Purecan Chief Medical Officer Dr. Ehsan Omari said, “Since our very first meeting with Raj and the High Tide team a few months ago, it became apparent to us that there were significant cultural and operational alignments between our companies. Given that demand for medical cannabis in Germany is currently outpacing supply, this merger provides Purecan with a unique opportunity to tap into High Tide's unmatched procurement expertise and relationships with Canadian licensed producers who currently provide half of all medical cannabis imports into Germany. We look forward to a fruitful partnership between our two teams to create long-term value for all stakeholders involved.”
Transaction Details
The transaction, which is an arm's length transaction, is subject to, among other things, receipt of required TSX Venture Exchange (TSXV) approval, and other customary conditions of closing and is expected to close in the coming weeks. It implies an enterprise valuation of €9.5 million, representing three times the annualized adjusted EBITDA generated during the six months ended Dec. 31, 2024. The purchase price for the 51% acquired will be €4.8 million broken out as follows:
- €2.4 million in common shares of High Tide ("High Tide Shares") priced at the volume weighted average price per High Tide Share on TSXV for 10 trading days ending Jan. 7, 2025, of C$4.53 multiplied by the Bank of Canada's CAD to EUR rate as at Jan. 7, 2025, of 1.4871, for a total of 792,126 shares.
- €1.2 million in cash
- €1.2 million in a promissory note (the "Note"). The Note will mature two years after the closing date, bear 7% annual interest (paid quarterly), and be prepayable at any time by the company with no penalty.
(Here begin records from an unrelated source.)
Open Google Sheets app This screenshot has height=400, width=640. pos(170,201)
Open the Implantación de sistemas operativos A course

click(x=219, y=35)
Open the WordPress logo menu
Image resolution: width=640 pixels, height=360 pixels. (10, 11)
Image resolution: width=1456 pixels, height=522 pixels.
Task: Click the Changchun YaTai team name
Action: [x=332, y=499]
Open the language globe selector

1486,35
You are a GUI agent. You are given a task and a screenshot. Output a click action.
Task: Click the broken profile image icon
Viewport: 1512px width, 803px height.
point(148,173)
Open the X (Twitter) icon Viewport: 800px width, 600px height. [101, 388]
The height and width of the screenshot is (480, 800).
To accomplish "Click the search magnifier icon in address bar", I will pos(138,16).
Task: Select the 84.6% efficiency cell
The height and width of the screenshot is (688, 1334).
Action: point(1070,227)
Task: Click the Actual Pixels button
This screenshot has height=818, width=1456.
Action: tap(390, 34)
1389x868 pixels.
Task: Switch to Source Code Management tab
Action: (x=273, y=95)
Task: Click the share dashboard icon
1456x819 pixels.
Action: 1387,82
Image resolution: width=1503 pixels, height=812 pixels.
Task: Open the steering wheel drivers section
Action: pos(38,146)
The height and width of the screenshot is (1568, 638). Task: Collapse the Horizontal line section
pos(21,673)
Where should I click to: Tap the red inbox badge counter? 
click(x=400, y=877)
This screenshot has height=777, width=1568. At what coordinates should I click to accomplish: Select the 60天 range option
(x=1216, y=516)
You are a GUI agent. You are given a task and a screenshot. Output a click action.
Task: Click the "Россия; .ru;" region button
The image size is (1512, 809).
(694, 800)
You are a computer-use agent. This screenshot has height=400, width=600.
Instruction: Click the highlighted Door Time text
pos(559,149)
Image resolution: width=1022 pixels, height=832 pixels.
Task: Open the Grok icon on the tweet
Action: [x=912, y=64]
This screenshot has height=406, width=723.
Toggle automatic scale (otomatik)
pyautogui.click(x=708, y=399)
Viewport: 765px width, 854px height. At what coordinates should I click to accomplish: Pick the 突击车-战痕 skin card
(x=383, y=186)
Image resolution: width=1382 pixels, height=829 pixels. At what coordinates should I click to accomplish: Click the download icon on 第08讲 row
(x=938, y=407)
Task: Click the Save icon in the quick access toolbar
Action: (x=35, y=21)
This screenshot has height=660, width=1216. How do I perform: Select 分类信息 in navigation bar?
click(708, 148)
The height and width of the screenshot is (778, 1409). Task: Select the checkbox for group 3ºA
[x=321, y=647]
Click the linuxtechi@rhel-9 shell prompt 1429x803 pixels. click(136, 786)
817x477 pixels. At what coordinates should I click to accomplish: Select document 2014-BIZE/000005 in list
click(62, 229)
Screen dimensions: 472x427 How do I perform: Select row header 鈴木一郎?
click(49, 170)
In addition to the foregoing, Purecan's owners have agreed to grant High Tide an option to acquire the remaining interests in Purecan not held by High Tide, (the "Call Option"), at an enterprise value equal to the trailing twelve months of adjusted EBITDA multiplied by three. The Call Option will be exercisable at any time for a period of five years, following the 18-month anniversary of the closing.
In addition, High Tide has agreed to grant Purecan's owners an option to put to High Tide the remaining interests in Purecan not held by High Tide (the "Put Option"), at the same enterprise value as the Call Option during the same time period. The consideration under the Call Option or the Put Option, if exercised, will be satisfied in a combination of cash and High Tide shares, at High Tide's discretion.
Any High Tide Shares issued in connection with the transaction are subject to a statutory hold period of four months and one day.